Pakistani public sector companies made net profits of Rs102 billion during the first half of the last fiscal year 2023-24, despite continuing losses from power distribution companies and Pakistan International Airlines (PIA).
The Ministerial Committee on State-Owned Enterprises, headed by Finance Minister Muhammad Aurangzeb, approved the semi-annual report for the period July-December 2023, which shows the net profit of the public sector.
The report revealed a net profit of 102 billion rupees for all state-owned companies after adjusting for the total losses incurred during the first half of the last fiscal year. The total profit amounted to 510 billion rupees, compared to losses amounting to 407 billion rupees. Seven companies affiliated with Pakistan’s sovereign wealth fund contributed Rs249 billion to the total profit.
The International Monetary Fund raised concerns about placing these companies under the umbrella of the sovereign wealth fund, objecting to transferring their profits to the fund.
Oil and Gas Development Corporation (OGDC) led earnings with Rs 123.3 billion. It was followed by Pakistan Petroleum Corporation Limited with an amount of Rs 68.8 billion, and then the National Energy Parks Management Company with an amount of Rs 36.3 billion.

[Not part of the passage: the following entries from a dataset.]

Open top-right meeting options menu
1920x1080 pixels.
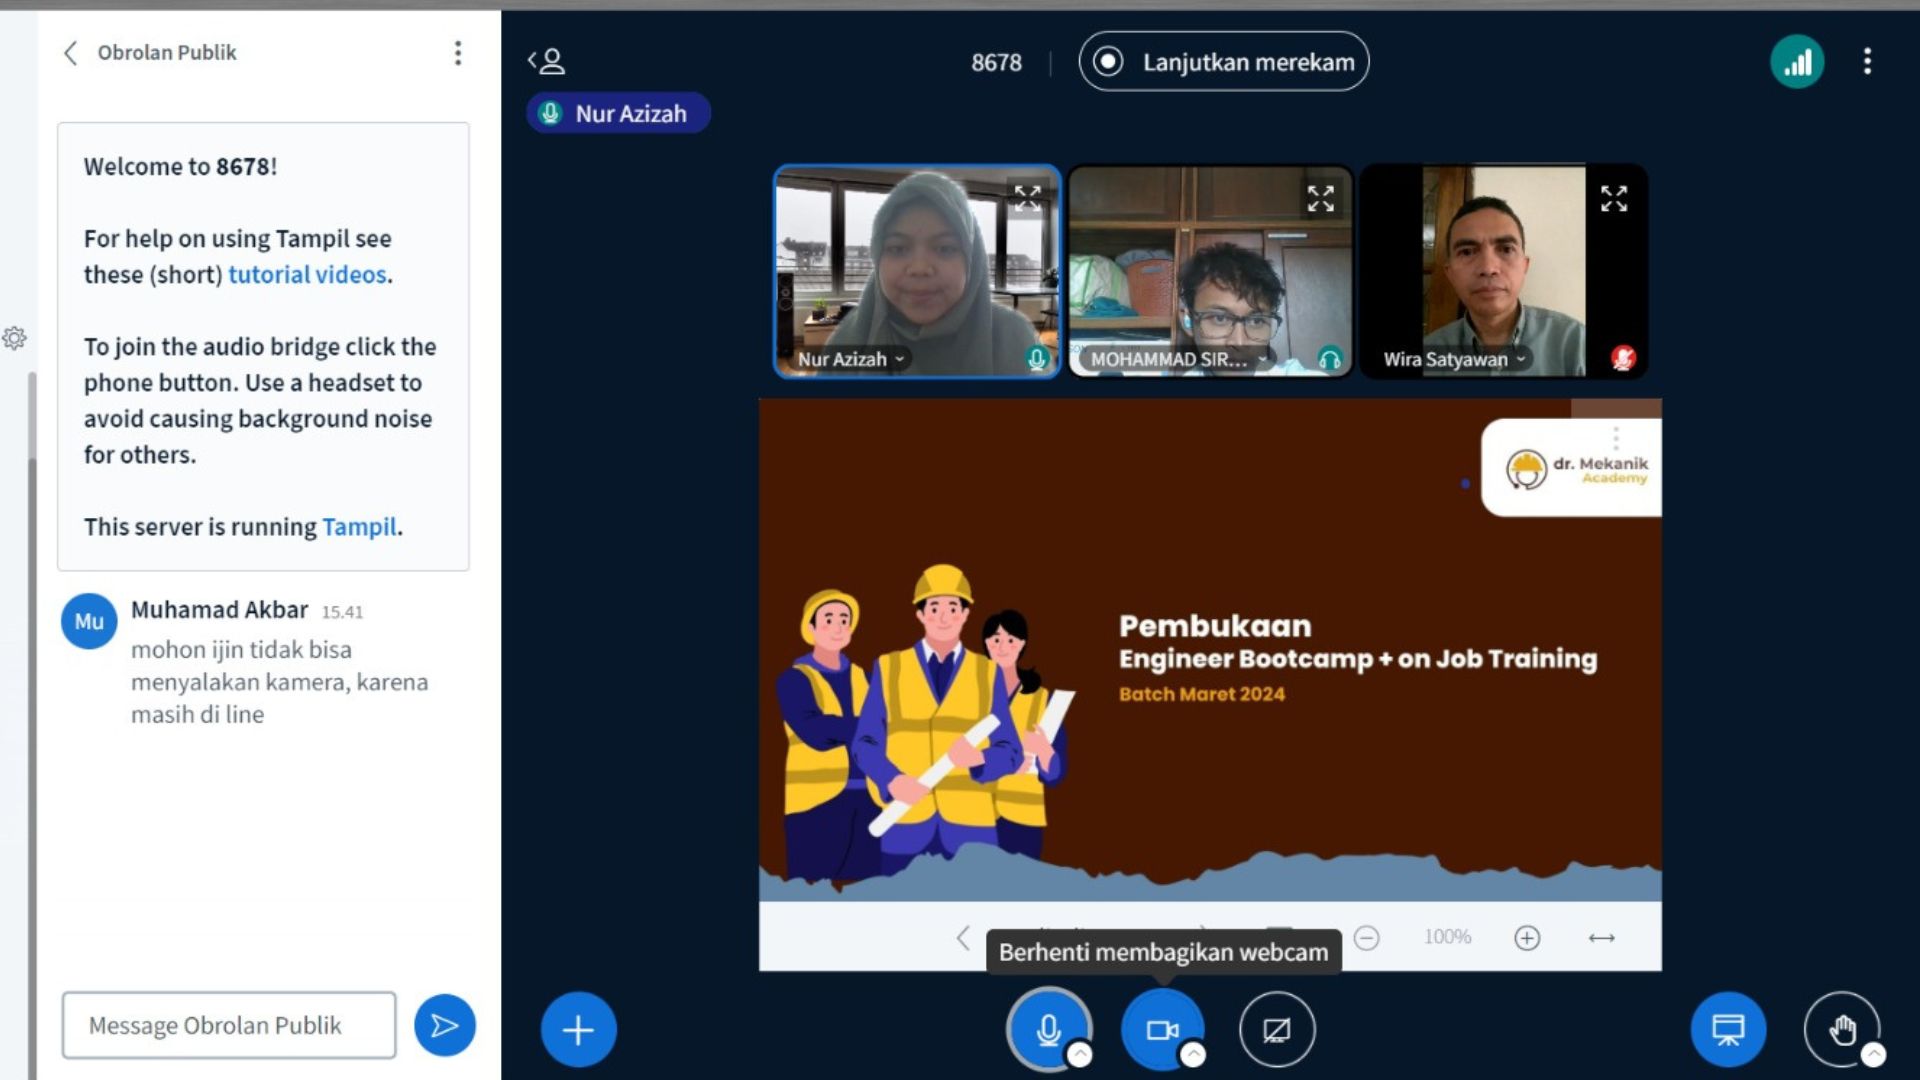pos(1866,62)
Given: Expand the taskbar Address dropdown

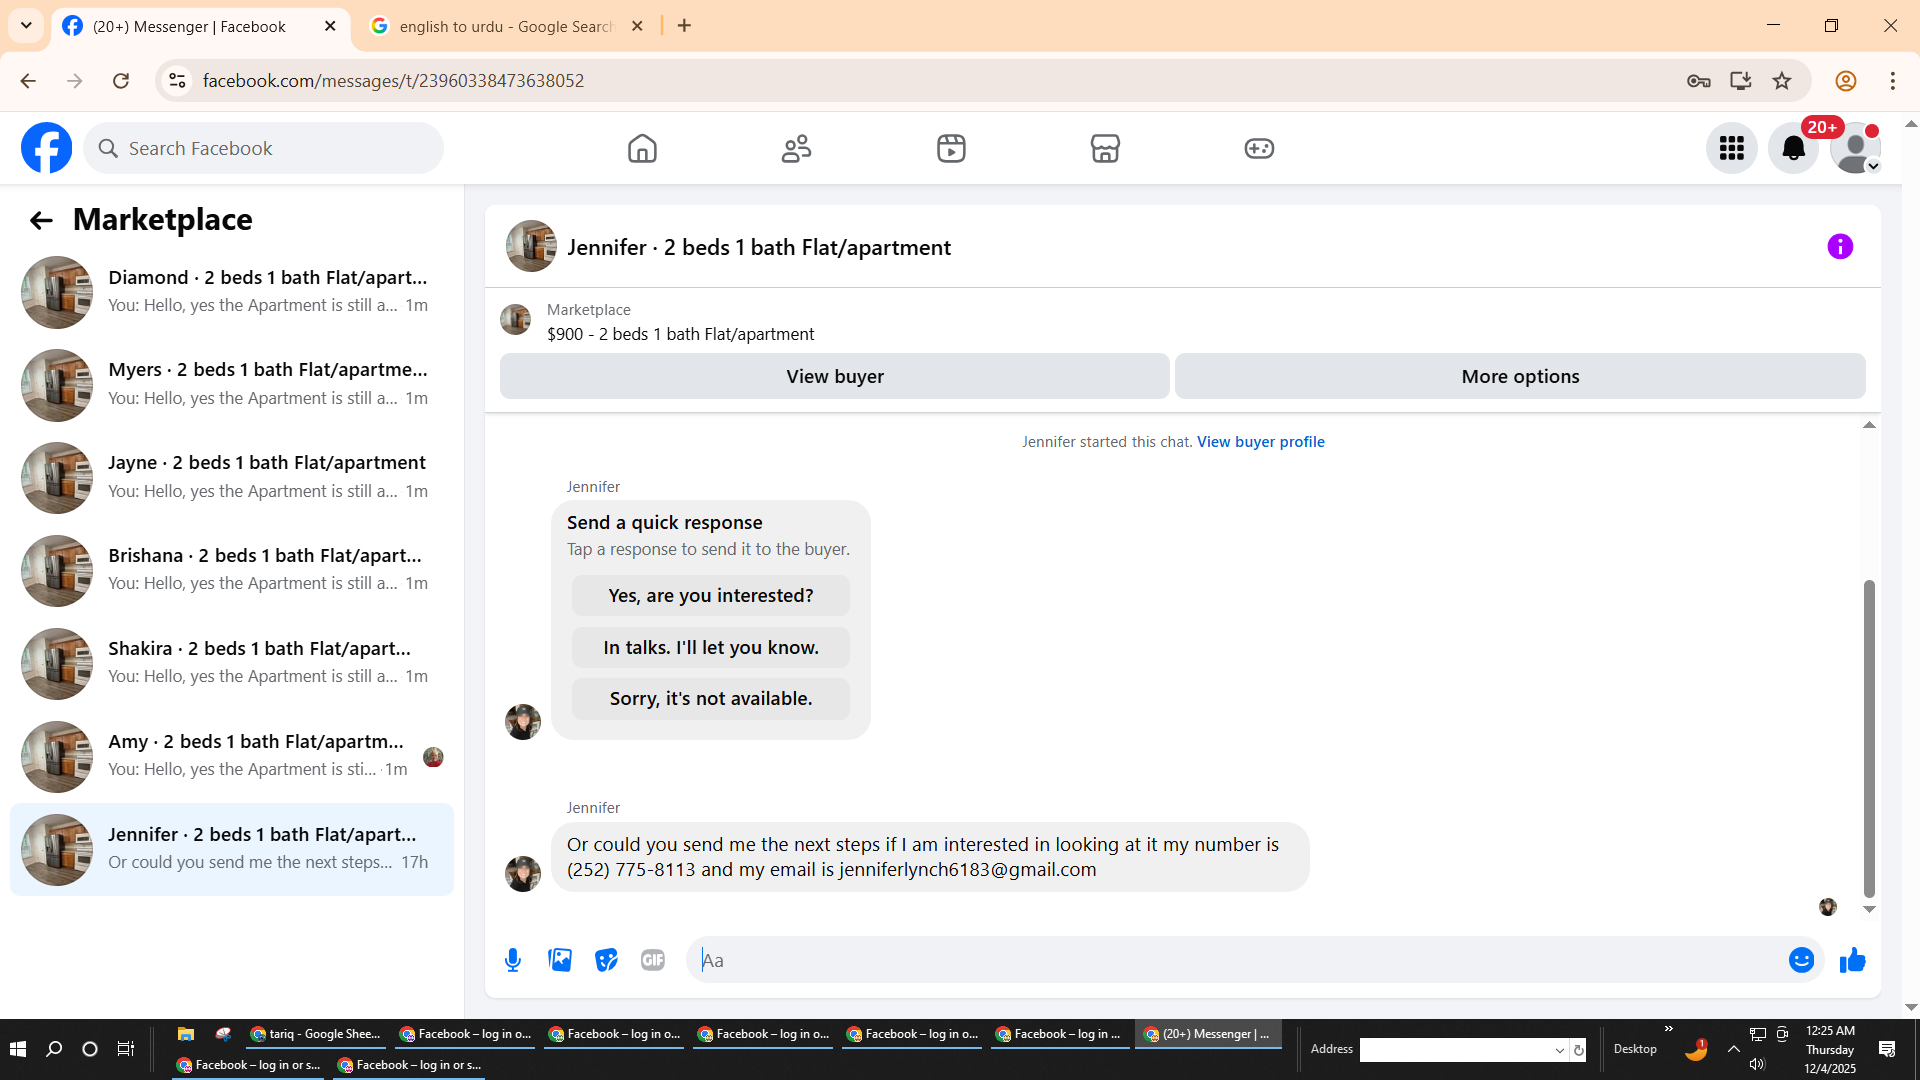Looking at the screenshot, I should coord(1559,1050).
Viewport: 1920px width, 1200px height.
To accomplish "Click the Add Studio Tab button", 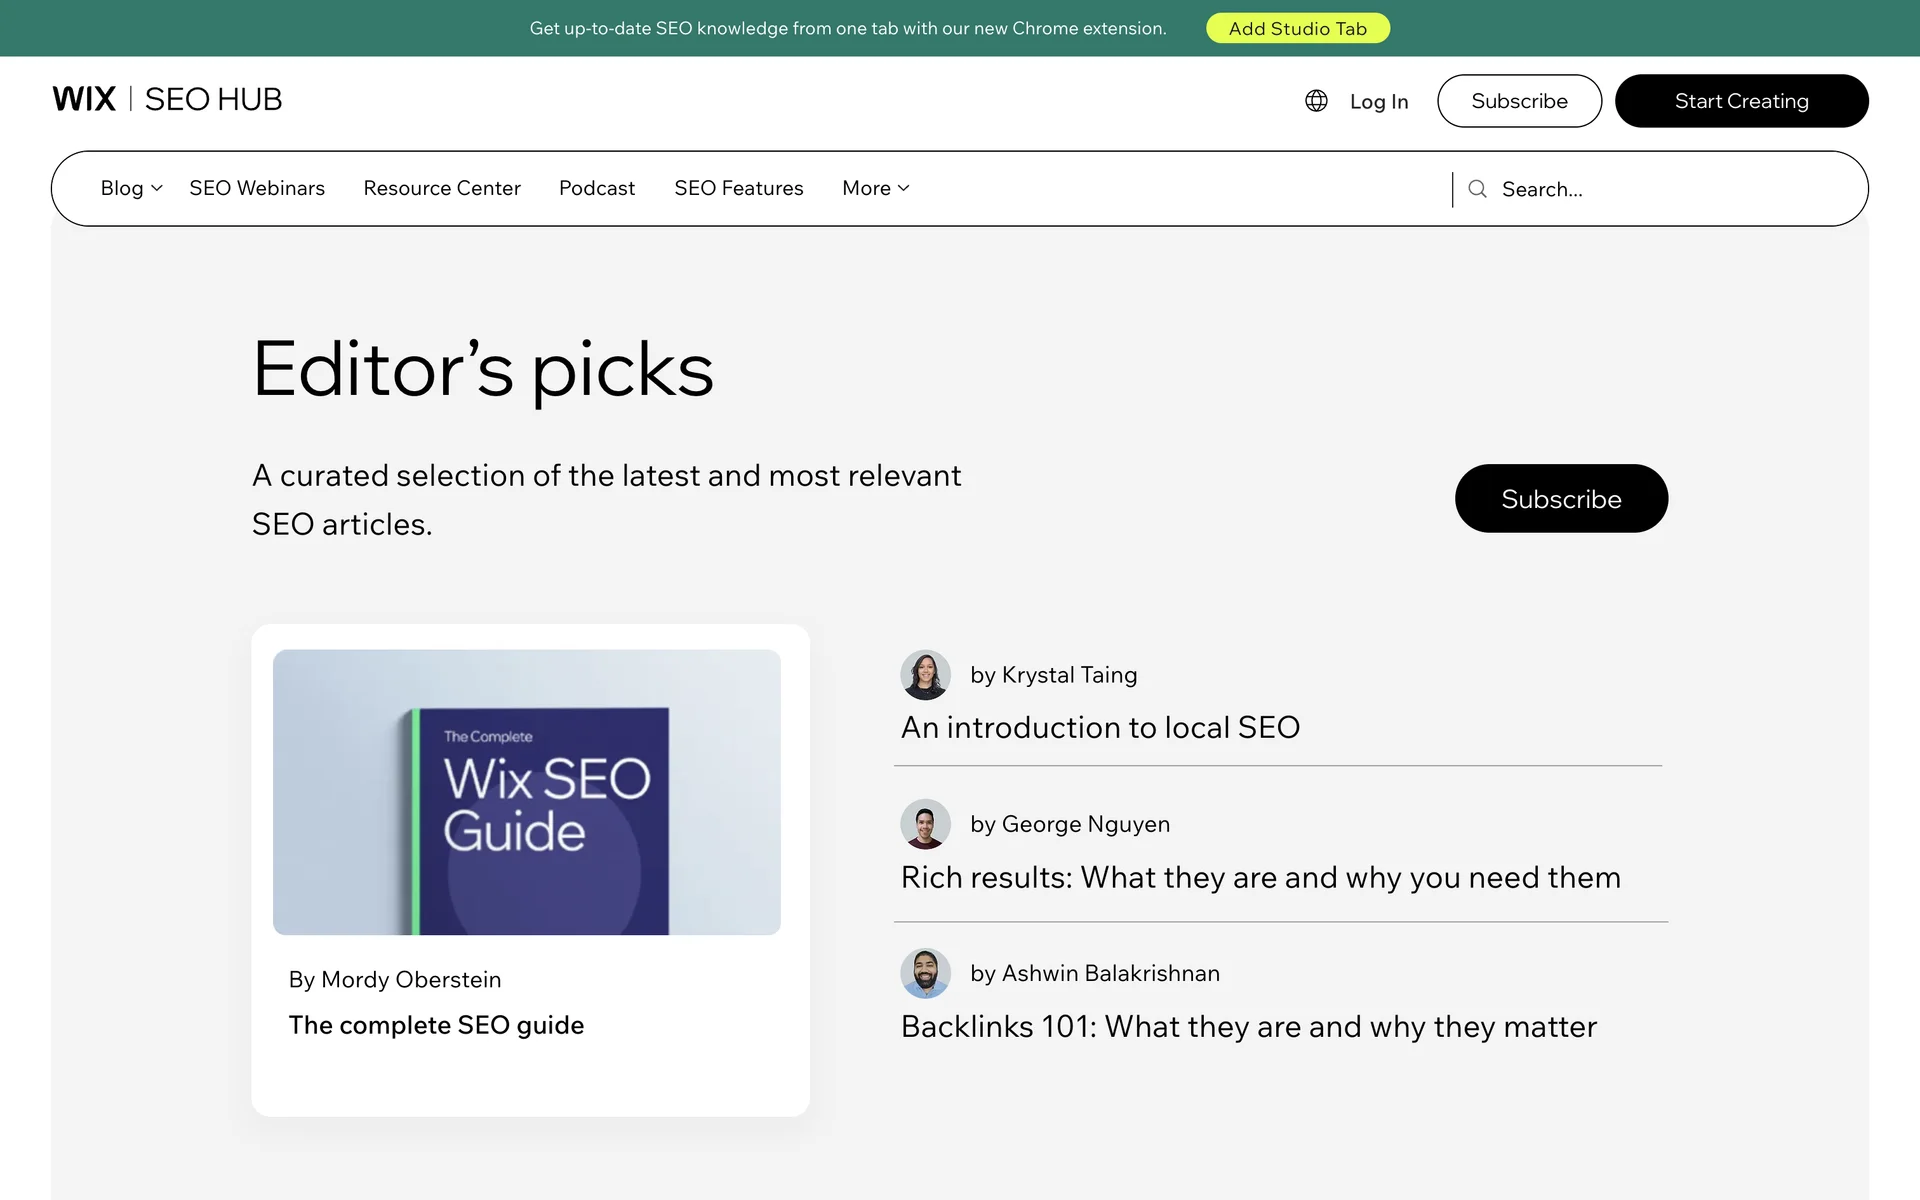I will point(1297,28).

Other profitable entities include Pakistan Arab Refinery Company (Rs. 35 billion), Government Holdings Limited (Rs. 32.5 billion), Lahore Electricity Supply Company (Rs. 28.4 billion), National Bank of Pakistan (Rs. 26.7 billion), and Multan Electric Power Company. Company (Rs. 22.3 billion), Port Qasim Authority (Rs. 18.5 billion), and Water and Power Development Authority (Rs. 16.8 billion).
Privatization appeared ineffective in resolving financial issues, as evidenced by the Pakistan Telecommunications Company Limited (PTCL) – which was privatized nearly two decades ago – which suffered losses of Rs 7.8 billion during the same period, according to a Finance Ministry report.
The National Highways Authority recorded the highest losses at Rs151.4 billion, followed by Quetta Electricity Supply Corporation with losses of Rs56.3 billion and PIA at Rs51.8 billion. Other entities that incurred losses included Peshawar Electricity Supply Corporation (Rs. 39 billion), Pakistan Railways (Rs. 23.6 billion), Sukkur Electricity Corporation (Rs. 21 billion), closed Pakistan Steel Mills (Rs. 14.4 billion), and Islamabad Electricity Supply Company. (12 billion rupees). 2 billion), Central Power Generation Corporation (Rs. 8.4 billion), Pakistan Telecommunication Corporation (Rs. 7.8 billion), and Pakistan Post Office (Rs. 5.5 billion).
Of the 15 biggest losing companies, seven of them operate in the energy sector.
The Prime Minister decided to shut down the Utility Stores Corporation which incurred losses worth Rs 2.2 billion and ranked 15th among the loss-making entities.
Total revenues of state-owned enterprises rose by more than 15%, reaching 7 trillion rupees in the first half of the last fiscal year. Net profit during this period amounted to 101.5 billion rupees, compared to losses of 101 billion rupees during the same period of the previous year. Total losses fell by 10%, from Rs453 billion to Rs407 billion, according to the report.
Dividends fell by 72%, with only 9 billion rupees disbursed compared to 32 billion rupees the previous year. State-owned civilian companies employ about 350,000 people.
The government provided 437 billion rupees in financial support to state-owned enterprises during this period. Despite this, the net cash flow of SOEs was positive at 122 billion rupees, with the government receiving 559 billion rupees in dividends, taxes and non-tax revenues.
The committee approved several appointments to the Board of Directors, including Jahanzeb Baig and Muhammad Kamran Khan for Overseas Pakistan, and Rubina Bashir and Muzaffaruddin for Livestock and Dairy Development.
He also reconstituted the board of directors of the Pakistan Printing Company, appointing Wahab Shehzad, Ayesha Waqar, Naeem Akhtar Sheikh, Hajra Omar and lawyer Ehsan Qazi as independent directors.
In addition, the recommendations of the Ministry of Railways on reconstitution of the boards of directors of state-owned enterprises of Pakistan Railways were approved. These companies included Pakistan Railways Consulting and Advisory Services, Pakistan Railways Freight Transport Corporation, Railway Development and Marketing Corporation, and Pakistan Railway Construction Corporation Limited.
The Ministry of National Food Security and Research has also received approval to appoint independent directors to the Fisheries Development Board and the Pakistan Cotton Standards Institute.